→ **Exercise prompt**:
Once you reach the line containing "The width and height of the screenshot is (1456, 819).", write out that line and every remaining line of the records exactly.

[Record extracts — start]

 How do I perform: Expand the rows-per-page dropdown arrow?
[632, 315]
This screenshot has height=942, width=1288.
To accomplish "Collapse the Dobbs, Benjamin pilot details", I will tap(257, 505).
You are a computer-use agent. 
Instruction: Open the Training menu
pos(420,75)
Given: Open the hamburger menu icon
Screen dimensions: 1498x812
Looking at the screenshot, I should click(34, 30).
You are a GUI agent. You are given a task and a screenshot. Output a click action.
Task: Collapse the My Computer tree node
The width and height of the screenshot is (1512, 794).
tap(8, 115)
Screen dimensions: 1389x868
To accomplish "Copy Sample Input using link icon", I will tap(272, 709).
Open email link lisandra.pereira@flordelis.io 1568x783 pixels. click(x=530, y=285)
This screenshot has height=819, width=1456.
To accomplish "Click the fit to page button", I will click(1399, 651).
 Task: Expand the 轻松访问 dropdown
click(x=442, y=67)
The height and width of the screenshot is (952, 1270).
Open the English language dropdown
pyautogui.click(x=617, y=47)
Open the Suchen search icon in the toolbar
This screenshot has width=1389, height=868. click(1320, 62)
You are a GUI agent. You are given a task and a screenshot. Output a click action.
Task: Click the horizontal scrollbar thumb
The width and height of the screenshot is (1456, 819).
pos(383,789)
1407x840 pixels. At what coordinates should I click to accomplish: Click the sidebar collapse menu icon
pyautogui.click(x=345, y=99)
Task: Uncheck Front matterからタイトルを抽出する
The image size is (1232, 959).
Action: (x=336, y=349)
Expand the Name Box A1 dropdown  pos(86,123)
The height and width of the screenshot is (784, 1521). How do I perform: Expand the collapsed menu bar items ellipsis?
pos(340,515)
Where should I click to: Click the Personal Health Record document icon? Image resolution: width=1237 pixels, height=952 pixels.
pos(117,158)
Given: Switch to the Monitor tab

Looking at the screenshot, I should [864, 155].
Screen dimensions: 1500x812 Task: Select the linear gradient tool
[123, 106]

[Record extracts — finish]

→ **Answer box**:
The width and height of the screenshot is (1456, 819).
pos(383,789)
1407x840 pixels. At what coordinates should I click to accomplish: Click the sidebar collapse menu icon
pyautogui.click(x=345, y=99)
Task: Uncheck Front matterからタイトルを抽出する
The image size is (1232, 959).
Action: (x=336, y=349)
Expand the Name Box A1 dropdown  pos(86,123)
The height and width of the screenshot is (784, 1521). How do I perform: Expand the collapsed menu bar items ellipsis?
pos(340,515)
Where should I click to: Click the Personal Health Record document icon? Image resolution: width=1237 pixels, height=952 pixels.
pos(117,158)
Given: Switch to the Monitor tab

Looking at the screenshot, I should [864, 155].
Screen dimensions: 1500x812 Task: Select the linear gradient tool
[123, 106]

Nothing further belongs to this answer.